Work request = Lines in the entries below where the word "Collapse" shows up should each be copied.

■ ■ ■

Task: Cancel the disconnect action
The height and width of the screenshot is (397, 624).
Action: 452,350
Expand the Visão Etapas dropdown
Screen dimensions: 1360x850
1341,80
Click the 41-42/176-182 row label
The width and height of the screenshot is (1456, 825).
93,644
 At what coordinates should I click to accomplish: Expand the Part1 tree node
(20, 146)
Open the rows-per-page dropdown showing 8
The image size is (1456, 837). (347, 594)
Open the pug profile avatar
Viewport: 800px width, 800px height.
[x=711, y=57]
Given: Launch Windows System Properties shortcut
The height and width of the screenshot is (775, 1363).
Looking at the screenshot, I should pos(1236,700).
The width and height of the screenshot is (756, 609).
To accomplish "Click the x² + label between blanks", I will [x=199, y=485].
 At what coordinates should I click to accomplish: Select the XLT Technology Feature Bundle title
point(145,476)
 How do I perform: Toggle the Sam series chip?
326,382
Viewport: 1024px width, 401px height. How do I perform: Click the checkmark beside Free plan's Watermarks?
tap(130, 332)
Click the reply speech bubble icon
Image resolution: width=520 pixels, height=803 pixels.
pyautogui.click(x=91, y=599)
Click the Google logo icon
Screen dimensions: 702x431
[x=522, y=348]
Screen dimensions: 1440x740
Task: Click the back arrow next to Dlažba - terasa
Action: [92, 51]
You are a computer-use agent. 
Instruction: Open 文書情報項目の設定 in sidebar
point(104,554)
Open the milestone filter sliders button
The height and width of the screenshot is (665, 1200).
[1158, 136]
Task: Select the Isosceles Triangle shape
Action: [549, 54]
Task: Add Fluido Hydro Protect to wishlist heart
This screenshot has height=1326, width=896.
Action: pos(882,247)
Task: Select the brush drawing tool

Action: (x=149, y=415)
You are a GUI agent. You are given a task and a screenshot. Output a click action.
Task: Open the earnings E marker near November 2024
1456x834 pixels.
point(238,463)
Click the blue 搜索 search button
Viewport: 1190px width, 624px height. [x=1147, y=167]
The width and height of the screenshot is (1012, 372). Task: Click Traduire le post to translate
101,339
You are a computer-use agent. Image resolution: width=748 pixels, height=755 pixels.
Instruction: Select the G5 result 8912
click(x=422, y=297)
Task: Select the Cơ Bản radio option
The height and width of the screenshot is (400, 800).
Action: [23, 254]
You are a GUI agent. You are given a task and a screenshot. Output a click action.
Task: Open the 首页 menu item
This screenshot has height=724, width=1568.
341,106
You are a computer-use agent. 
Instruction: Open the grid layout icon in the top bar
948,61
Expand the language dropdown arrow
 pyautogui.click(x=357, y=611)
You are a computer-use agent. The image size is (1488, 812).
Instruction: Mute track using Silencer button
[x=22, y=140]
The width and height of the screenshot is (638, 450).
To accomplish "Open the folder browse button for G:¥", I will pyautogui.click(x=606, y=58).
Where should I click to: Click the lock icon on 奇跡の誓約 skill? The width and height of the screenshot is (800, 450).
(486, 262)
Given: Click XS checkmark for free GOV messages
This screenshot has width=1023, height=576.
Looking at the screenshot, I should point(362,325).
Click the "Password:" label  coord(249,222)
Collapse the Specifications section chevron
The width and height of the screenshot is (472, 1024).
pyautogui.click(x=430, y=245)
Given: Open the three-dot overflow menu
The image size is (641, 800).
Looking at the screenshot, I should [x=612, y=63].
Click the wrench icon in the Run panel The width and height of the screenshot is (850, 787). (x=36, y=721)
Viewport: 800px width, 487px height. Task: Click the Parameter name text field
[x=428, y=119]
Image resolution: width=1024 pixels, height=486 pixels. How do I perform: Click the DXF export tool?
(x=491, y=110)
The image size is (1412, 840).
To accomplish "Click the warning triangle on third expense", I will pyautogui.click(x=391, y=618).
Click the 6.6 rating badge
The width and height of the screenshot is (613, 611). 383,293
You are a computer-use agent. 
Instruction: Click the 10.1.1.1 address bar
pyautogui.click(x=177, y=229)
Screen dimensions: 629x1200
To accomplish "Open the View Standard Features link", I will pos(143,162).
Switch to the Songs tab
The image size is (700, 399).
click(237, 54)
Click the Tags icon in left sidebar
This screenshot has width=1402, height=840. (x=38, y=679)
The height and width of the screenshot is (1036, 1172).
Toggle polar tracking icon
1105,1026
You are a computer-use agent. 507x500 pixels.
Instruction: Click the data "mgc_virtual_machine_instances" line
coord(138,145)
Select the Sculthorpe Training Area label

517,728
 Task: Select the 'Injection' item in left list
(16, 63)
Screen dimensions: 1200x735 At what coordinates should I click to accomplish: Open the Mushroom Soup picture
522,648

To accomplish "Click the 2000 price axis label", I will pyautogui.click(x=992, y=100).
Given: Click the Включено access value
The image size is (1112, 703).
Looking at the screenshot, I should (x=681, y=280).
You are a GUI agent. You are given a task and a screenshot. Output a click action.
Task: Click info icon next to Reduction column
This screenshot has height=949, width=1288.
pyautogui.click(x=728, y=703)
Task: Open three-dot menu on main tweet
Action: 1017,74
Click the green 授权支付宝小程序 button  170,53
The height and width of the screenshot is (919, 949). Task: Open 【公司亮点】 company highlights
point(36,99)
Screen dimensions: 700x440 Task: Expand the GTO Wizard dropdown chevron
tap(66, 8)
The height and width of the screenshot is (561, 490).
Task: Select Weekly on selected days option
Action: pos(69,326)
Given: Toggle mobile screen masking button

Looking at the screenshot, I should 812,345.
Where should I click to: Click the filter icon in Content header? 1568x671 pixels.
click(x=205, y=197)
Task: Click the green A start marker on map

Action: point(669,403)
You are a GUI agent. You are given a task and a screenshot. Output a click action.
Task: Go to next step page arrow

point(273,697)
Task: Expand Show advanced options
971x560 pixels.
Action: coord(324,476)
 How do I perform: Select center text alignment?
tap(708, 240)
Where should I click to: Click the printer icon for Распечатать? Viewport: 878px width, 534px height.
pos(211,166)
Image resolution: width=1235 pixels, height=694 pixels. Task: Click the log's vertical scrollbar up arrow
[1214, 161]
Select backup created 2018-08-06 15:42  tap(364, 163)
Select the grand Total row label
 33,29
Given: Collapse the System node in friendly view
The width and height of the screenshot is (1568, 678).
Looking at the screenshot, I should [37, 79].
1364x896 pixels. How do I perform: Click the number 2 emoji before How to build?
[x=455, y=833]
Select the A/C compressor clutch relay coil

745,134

■ ■ ■

Output below =
Collapse the Specifications section chevron
Given: Collapse the System node in friendly view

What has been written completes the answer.